As I am going to work on applications of wireless sensor networks, fault tolerance will be a major topic for me. In fact I learned a lot from listening to the podcast and I am really looking forward to read the book, which I can do soon thanks to the computer science library of the ETH Zurich.
Besides giving clear definitions of the terms "fault", "error", "failure", "fault tolerance" and others the book deals with patterns on how fault-tolerant systems should be designed, how faults and errors can be detected, how the system can recover from errors, how errors can be mitigated and how faults should be treated. I really recommend it to everybody who concerns about making systems robust.
Update: As searching in and reviewing audio files is so cumbersome I decided to listen to the podcast once more and write down the gist of it. So here it comes, heavily quoted from the podcast.
part 1 - 4:00 term definitions
- fault: basic, actual defect
- failure: observed deviation from the requirements or the specification
- error: incorrect state caused by the fault that can lead to the failure
- fault tolerance: systems that are designed to tolerate faults to continue operation. This is done by detecting, isolating and processing faults and errors to keep them from becoming failures.
- reliability: probability that system will performed desired functionality during a specified period of time
- availability: proportion of time that system is available to perform work
- reliability and availability are means of measuring how well fault tolerance works.
part 1 - 12:02 fault-tolerant mind setThis section is about what you should have in mind if you design fault tolerant systems. The major advice is to keep yourself asking: "what could go wrong?".
Fault tolerance means more expense to develop and more resource consumption at runtime.
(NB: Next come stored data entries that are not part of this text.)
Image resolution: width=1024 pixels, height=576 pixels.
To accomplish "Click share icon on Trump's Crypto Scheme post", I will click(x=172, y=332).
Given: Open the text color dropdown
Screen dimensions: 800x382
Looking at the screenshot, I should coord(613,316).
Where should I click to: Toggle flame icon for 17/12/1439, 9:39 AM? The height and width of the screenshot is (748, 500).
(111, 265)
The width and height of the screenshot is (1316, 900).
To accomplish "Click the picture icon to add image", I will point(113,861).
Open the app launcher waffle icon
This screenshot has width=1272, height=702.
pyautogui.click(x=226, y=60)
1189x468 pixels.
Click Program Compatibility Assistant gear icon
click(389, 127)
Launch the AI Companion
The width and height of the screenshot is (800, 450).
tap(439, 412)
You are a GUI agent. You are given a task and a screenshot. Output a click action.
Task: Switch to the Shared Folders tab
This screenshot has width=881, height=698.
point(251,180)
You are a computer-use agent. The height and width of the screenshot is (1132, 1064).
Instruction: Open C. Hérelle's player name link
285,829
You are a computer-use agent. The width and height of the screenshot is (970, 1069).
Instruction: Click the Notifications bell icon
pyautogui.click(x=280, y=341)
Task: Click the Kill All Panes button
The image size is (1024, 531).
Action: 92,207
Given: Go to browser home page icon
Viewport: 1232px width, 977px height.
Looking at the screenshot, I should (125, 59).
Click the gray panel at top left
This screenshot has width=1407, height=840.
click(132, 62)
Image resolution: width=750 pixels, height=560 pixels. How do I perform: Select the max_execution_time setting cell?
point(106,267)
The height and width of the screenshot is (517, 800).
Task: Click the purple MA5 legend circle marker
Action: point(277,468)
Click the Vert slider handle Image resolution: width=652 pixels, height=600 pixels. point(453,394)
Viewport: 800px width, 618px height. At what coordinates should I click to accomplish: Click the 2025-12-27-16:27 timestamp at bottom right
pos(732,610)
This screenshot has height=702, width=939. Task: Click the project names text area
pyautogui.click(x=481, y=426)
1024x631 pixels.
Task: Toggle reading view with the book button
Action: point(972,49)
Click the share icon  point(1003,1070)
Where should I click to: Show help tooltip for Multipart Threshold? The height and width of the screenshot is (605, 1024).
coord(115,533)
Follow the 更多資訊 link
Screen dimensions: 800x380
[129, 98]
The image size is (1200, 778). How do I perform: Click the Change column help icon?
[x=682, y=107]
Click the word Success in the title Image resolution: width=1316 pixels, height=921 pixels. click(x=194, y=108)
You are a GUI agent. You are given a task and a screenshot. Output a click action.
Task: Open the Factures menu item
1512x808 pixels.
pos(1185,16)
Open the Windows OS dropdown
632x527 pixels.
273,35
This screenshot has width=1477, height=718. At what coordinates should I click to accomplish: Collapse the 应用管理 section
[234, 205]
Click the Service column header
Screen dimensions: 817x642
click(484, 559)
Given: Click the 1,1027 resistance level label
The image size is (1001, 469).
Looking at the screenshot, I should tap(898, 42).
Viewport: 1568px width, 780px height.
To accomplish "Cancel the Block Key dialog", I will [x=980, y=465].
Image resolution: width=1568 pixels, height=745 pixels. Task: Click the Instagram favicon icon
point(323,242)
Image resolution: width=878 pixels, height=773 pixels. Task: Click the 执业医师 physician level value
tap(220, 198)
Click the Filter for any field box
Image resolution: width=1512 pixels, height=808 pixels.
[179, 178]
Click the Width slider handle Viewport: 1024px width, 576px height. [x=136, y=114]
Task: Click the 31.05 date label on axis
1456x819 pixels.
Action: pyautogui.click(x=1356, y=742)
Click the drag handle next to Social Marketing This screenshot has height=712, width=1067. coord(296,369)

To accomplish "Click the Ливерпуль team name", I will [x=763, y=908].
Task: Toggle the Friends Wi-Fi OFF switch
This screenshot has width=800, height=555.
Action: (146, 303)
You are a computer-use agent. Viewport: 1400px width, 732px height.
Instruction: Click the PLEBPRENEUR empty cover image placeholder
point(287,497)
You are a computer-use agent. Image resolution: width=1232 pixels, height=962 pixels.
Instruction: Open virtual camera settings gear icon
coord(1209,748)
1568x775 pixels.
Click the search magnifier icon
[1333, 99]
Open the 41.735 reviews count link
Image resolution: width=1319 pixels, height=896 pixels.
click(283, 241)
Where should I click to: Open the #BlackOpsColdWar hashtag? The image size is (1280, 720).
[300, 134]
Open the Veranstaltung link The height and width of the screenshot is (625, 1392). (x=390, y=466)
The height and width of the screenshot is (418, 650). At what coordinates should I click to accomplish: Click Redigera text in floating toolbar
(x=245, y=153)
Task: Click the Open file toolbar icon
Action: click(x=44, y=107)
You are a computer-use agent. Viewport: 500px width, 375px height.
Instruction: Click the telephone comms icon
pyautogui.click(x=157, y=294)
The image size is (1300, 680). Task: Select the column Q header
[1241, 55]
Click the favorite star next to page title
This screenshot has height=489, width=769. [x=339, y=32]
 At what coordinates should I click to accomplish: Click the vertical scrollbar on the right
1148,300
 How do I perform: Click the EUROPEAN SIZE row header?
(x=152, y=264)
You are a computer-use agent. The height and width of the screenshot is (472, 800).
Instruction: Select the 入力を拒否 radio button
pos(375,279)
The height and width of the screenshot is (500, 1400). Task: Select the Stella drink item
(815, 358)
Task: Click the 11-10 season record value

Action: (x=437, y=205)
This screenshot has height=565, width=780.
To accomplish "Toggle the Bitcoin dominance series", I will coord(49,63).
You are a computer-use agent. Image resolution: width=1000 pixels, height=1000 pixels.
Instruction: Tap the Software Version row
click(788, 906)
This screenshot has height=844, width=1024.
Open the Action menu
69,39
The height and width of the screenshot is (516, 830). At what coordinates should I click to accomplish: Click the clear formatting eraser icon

Although building in fault tolerance means adding additional code to the system, a major rule is to keep it simple.
Software quality is necessary in order to achieve fault tolerance, but it is not sufficient. This is because software quality is about how well software is designed and built but fault tolerance is about what to put into the system. To achieve good quality common engineering practices such as defensive programming, formal verification and apply here, too. The book considers this practices as basics on which it builds.
In contrast n-versioned programming is considered impractical for a lot of things because it is too expensive.
part 1 - 21:08 shared context for the fault tolerance patternsBy definition there are no failures without a specification. So how your system should look like depends on the reliability and availability requirements.
The patterns are meant for soft real-time systems when nothing catastrophic happens if a deadline is missed.
There are patterns for both statefull and stateless systems. (I don't know why this is particularly important)
There is an underlaying assumption of external observers, which means that there are people or other systems which are interested in how well a target system is behaving. Nevertheless fault tolerance is achieved by the system itsel, because the time from detection of a fault or error to resumption of normal operation should be as short as possible.
Fault tolerant systems tend to be long-lived systems because the additional effort for making a system fault tolerant has to pay out.
part 1 - 28:40 architectural patternsThese patterns cover architectural questions in general
- units of mitigation: Define the blocks and boundaries about where you will contain and quarantine the errors and failures to avoid error propagationd
- correcting audits: The system is continuously checking the data in order to automatically correct them it in case of an error. For example structure properties and known correlations can be checked.
- redundancy: Having some parts of the system where you want explicitly to have multiple copies doing the same thing, such as storing the same information or performing the same computation.
- recovery block: A way to provide software redundancy by means of n-versioned programming. Try execute a code block and check the results against some acceptability criteria. If it does not pass the test use a different block of code.
- minimize human intervention: Once you detect the problem fix it automatically without waiting for or relying on an operator.
- maximize human participation: Sometimes people do know best, so provide means for experts to make useful contributions to the recovery. But keep them out of the critical path.
- maintenance interface: Have a dedicated maintenance and error reporting channel separated from the normal input output stream.
- someone in charge: For everything you do in trying to keep the system fault tolerant you should know what other part of the system including the operating personal is going to be monitoring that and initiate escalation in case it fails.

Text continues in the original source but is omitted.